(Extracted records)

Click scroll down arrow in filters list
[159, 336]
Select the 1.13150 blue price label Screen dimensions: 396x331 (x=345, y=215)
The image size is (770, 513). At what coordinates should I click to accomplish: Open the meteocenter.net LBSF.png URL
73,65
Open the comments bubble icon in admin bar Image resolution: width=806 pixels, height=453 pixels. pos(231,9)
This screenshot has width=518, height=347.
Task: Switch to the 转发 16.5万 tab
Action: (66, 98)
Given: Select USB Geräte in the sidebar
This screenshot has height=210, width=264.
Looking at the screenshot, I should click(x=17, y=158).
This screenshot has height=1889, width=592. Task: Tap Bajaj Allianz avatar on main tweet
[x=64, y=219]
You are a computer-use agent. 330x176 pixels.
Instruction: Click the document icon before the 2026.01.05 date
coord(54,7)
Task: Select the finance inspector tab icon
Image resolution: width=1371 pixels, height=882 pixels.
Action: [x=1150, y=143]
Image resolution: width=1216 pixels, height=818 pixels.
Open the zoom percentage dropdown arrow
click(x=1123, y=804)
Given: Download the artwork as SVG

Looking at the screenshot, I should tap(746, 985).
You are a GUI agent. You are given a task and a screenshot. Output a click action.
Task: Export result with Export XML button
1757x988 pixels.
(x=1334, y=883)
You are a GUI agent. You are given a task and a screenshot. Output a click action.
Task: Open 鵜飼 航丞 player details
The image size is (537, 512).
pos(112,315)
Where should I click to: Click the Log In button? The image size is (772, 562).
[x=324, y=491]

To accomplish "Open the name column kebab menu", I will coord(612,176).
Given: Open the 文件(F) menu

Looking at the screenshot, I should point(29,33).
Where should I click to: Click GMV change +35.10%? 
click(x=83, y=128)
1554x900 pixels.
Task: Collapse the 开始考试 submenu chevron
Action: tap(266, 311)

=== Instruction ===
Rename every "Given:" in the entries above to "Goal:" and give all the lines again, with nothing else changed.

=== Answer to the problem ===
Click scroll down arrow in filters list
[159, 336]
Select the 1.13150 blue price label Screen dimensions: 396x331 (x=345, y=215)
The image size is (770, 513). At what coordinates should I click to accomplish: Open the meteocenter.net LBSF.png URL
73,65
Open the comments bubble icon in admin bar Image resolution: width=806 pixels, height=453 pixels. pos(231,9)
This screenshot has width=518, height=347.
Task: Switch to the 转发 16.5万 tab
Action: (66, 98)
Goal: Select USB Geräte in the sidebar
This screenshot has height=210, width=264.
Looking at the screenshot, I should click(x=17, y=158).
This screenshot has height=1889, width=592. Task: Tap Bajaj Allianz avatar on main tweet
[x=64, y=219]
You are a computer-use agent. 330x176 pixels.
Instruction: Click the document icon before the 2026.01.05 date
coord(54,7)
Task: Select the finance inspector tab icon
Image resolution: width=1371 pixels, height=882 pixels.
Action: [x=1150, y=143]
Image resolution: width=1216 pixels, height=818 pixels.
Open the zoom percentage dropdown arrow
click(x=1123, y=804)
Goal: Download the artwork as SVG

Looking at the screenshot, I should tap(746, 985).
You are a GUI agent. You are given a task and a screenshot. Output a click action.
Task: Export result with Export XML button
1757x988 pixels.
(x=1334, y=883)
You are a GUI agent. You are given a task and a screenshot. Output a click action.
Task: Open 鵜飼 航丞 player details
The image size is (537, 512).
pos(112,315)
Where should I click to: Click the Log In button? The image size is (772, 562).
[x=324, y=491]

To accomplish "Open the name column kebab menu", I will coord(612,176).
Goal: Open the 文件(F) menu

Looking at the screenshot, I should point(29,33).
Where should I click to: Click GMV change +35.10%? 
click(x=83, y=128)
1554x900 pixels.
Task: Collapse the 开始考试 submenu chevron
Action: tap(266, 311)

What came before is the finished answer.